Seven and a half months of prednisolone and still going. I had been warned the latter stages were the hard bit. At the beginning, on very high dosage, when I felt continually jittery and couldn’t sleep or taste anything, that was hard to imagine. It’s been a long hard road weaning down through them, with the last 3 months the tail on the curve where overall dosage is low, and the step reductions are miniscule. With hindsight, the sweet spot was around 15 micro grams a day, when I could sleep and taste, and also had all my checkpoint inhibitor induced mess under control. Right now, I am on the second week at 1 microgram per day. Theoretically I next move to having one of these tablets every other day for 2 weeks, and then I am done.

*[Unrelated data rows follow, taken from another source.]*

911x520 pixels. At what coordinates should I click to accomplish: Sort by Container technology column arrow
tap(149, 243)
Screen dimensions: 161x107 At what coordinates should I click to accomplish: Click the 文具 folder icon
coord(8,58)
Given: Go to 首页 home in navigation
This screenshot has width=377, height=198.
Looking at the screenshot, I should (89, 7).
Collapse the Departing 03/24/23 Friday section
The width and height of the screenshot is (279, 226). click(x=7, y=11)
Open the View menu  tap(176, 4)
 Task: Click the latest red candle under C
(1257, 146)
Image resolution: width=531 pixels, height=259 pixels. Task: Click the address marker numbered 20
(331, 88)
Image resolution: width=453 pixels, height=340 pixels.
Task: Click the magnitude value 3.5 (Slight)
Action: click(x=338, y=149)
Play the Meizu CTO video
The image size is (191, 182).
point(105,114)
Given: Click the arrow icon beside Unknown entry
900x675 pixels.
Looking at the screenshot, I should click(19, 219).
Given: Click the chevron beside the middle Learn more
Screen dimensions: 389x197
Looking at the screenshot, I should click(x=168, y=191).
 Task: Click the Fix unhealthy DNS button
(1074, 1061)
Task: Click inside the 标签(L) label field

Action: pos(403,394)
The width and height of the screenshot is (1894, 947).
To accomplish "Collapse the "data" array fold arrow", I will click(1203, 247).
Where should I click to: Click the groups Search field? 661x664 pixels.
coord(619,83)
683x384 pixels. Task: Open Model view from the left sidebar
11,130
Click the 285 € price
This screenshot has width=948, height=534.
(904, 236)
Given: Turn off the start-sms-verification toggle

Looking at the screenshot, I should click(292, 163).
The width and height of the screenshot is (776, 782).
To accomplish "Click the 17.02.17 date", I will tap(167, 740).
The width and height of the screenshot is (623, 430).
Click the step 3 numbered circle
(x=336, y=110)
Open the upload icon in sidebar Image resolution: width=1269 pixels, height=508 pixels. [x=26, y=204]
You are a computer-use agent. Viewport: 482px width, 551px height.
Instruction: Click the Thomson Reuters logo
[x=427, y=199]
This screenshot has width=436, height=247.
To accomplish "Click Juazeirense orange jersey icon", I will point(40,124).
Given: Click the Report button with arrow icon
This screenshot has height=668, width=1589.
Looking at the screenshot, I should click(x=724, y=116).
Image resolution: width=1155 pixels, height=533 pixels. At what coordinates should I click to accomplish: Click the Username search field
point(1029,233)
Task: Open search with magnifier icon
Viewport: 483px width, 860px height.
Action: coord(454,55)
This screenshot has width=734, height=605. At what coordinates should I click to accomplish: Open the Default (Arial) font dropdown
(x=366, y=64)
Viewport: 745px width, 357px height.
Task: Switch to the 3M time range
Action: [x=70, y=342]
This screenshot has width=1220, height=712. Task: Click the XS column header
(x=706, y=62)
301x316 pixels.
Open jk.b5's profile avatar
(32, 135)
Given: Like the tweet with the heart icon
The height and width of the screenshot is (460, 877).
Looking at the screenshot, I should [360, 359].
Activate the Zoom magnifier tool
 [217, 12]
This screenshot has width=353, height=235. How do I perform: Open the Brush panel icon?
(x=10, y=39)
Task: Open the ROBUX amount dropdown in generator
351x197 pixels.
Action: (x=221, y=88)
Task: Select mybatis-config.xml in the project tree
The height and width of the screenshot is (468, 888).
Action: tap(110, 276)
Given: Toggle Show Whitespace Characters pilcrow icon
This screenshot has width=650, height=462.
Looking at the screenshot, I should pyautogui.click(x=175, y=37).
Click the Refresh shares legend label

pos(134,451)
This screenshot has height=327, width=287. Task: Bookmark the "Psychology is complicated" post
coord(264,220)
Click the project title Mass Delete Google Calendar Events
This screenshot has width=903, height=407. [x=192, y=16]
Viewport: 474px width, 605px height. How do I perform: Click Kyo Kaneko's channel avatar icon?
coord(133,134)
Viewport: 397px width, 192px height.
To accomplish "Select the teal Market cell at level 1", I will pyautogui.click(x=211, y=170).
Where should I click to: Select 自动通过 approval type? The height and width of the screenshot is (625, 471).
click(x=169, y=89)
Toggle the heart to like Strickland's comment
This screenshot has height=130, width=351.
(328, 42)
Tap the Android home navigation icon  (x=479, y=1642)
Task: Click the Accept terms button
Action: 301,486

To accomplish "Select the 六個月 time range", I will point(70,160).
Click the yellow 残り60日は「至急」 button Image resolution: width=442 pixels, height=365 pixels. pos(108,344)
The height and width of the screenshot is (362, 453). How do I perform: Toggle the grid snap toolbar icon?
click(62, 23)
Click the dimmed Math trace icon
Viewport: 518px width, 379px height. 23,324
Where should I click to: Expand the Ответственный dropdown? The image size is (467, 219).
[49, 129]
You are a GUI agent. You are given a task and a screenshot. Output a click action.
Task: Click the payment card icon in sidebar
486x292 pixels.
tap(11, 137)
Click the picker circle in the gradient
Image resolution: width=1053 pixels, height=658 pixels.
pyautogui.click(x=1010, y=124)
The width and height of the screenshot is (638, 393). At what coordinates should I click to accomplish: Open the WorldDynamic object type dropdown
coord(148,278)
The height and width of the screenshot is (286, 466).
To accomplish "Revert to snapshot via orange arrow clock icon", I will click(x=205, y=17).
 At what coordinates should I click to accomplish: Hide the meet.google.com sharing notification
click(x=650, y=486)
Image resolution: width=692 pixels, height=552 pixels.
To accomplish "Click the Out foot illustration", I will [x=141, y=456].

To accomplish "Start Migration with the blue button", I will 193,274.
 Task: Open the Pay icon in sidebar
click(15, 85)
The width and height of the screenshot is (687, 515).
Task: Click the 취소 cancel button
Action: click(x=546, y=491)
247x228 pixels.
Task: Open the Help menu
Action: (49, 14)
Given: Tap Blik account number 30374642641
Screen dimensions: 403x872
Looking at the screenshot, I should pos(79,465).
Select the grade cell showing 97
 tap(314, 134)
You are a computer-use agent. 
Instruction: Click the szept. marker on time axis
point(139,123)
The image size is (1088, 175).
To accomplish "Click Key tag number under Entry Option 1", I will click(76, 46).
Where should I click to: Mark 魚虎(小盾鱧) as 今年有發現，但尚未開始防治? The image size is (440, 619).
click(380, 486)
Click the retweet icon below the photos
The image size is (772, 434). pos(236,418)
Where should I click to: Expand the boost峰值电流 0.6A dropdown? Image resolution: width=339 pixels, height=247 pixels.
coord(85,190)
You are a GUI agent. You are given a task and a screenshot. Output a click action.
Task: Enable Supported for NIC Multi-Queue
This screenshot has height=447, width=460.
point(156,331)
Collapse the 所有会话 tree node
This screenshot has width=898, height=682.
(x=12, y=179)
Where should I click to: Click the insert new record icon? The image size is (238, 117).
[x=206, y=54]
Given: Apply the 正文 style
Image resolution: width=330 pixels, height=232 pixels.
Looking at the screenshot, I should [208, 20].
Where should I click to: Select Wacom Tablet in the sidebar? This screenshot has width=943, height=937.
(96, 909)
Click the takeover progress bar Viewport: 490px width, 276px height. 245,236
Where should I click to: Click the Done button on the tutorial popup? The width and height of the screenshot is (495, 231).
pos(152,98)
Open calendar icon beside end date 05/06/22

Reasons for getting on with this include reducing the risks from having been on steroids long term, including that my adrenal glands won’t kick in again properly. The research indicates that the typical time to resolve this matches the length of time you were on steroids, that most people recover if they were on steroids for less than 9 months, but that issues increase particularly for people who have been on steroids for more than a year. If all goes well I should be off them within 9 months of starting them, with a couple of weeks to spare.
Reasons for not getting on with it are my continuing inflammation related symptoms, plus some signs of adrenal insufficiency on my current dosage. My left foot feels like a brick, with the obvious implications on my walking gait (inflammation in the spine pressing on sciatic nerve). Additionally I feel like I am wearing a knee high compression sock and on the worst days my buttock is also affected. Lungs still not great (pneumonitis) although my walking is so slow at present, that’s not really a problem. Nephritis no longer a problem - creatinine stabilised at 85 so oncology no longer concerned about me, despite my other symptoms. I guess they are neither life threatening nor likely to get in the way of any plans to put me on more treatment. Adrenal insufficiency symptoms are mild and comprise fatigue, general stiffness and achiness, low grade headaches and night sweats. A bit like menopause all over again. One, perhaps the only benefit of having TNBC over a more usual oestrogen driven breast cancer, is that I don’t have to put up with the side effects of hormone blockers which I imagine make you feel like this all the time.
I sought advice from oncology about whether to continue to progress the wean, or stay where I am for now. “You are the best judge” was the answer. Finding it quite difficult to decide.